In states where Republicans are in power and the results promise to be close, attempts at voter suppression are big right now. Requiring a voter to present a driving licence with a current address on it would certainly stop dead people from voting. It would also discourage the young, the old, the poor and the transient. Sending white volunteers to patrol polling centres in black neighbourhoods is another way of discouraging the wrong kind of voter, as is advertising the right date for the election in English and the wrong date in Spanish.

As well as purging the voter rolls, Republicans have been busy in recent years purging their own party, in some cases replacing experienced, moderate congressional candidates with callow ideologues. The unintended consequence of these purges is a purge of popular support. African Americans don't much like a party that habitually portrays the elected President as a sinister interloper, who only got into college through affirmative action, governs on behalf of welfare recipients and is too stupid and lazy to do the job. Latinos don’t want to have to carry documentation on the street to prove they’re not illegal immigrants. Women would like their health insurance to cover birth control without their employers being allowed to veto it on moral grounds. Young people just don’t get see why gay rights are such a problem.

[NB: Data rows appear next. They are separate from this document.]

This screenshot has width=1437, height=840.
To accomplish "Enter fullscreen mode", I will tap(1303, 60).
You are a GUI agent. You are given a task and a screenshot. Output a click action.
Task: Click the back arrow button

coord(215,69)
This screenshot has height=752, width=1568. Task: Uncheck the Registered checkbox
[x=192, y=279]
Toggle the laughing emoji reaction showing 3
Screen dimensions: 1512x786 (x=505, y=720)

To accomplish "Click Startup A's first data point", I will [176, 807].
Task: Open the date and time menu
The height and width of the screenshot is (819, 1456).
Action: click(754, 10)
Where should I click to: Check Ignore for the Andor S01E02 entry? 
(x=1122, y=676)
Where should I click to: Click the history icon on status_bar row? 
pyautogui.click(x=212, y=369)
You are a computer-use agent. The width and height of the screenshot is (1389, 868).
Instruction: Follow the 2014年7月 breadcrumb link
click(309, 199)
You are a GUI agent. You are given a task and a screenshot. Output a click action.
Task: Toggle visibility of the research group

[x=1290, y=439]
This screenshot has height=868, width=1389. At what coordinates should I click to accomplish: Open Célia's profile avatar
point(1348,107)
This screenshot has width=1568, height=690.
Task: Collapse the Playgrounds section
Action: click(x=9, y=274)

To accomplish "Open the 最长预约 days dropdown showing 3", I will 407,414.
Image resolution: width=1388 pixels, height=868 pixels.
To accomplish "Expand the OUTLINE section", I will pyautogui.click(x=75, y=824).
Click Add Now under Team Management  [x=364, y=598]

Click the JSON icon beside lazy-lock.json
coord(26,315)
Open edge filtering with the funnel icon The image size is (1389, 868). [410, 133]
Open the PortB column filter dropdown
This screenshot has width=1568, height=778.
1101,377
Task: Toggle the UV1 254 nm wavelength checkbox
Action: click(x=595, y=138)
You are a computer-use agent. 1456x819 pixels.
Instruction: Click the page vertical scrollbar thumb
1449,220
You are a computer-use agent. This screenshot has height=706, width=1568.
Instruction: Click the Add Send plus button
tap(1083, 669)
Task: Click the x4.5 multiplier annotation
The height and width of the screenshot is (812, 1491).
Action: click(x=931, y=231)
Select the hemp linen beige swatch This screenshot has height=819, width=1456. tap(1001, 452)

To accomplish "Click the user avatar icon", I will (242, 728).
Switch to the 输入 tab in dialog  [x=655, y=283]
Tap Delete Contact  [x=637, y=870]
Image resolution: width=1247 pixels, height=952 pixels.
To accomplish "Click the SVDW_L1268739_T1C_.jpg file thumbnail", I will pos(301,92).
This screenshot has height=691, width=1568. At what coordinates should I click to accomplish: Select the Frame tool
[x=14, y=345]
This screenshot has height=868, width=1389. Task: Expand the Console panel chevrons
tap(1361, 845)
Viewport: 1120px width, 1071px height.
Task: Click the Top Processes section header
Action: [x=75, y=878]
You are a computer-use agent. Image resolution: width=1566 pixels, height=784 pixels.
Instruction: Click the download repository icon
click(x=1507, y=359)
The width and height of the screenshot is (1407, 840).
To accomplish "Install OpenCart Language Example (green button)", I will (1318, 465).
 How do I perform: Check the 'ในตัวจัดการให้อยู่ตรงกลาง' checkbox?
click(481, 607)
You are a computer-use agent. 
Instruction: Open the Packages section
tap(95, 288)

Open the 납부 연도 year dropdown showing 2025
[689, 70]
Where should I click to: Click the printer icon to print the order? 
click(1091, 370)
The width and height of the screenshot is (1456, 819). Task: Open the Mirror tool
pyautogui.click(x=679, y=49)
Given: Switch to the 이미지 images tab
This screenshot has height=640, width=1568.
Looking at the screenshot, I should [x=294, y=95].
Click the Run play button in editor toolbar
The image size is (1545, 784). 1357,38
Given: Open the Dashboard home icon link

It’s not easy being a Republican these days. If you’re running as a candidate, the list of what you’ve got to sign up to keeps growing. An unelected fiscal guru called Grover Norquist has you sign a pledge never to raise taxes. The National Rifle Association demands that you love guns and give the right answers on gun issues. Worried about gun violence? Get a gun. High school massacres? Arm the teachers. The evangelical wing holds you to increasingly intrusive policies on women’s healthcare. And of course you’ll be expected to denounce Darwin and to reject global warming as a liberal myth.

If you deviate in a primary election on any of these, you can expect to be demolished by fabulously expensive TV ads funded by anonymous  donors, thanks to a recent ruling by the Republican-leaning Supreme Court. And if you win the primary, just like Romney you’ll have to get good at dodging and obfuscating in the hope that the general voter never finds out what you actually stand for.

My money is on Obama to win. My biggest concern is that having won the argument, and won over the majority of voters, he might still lose the election.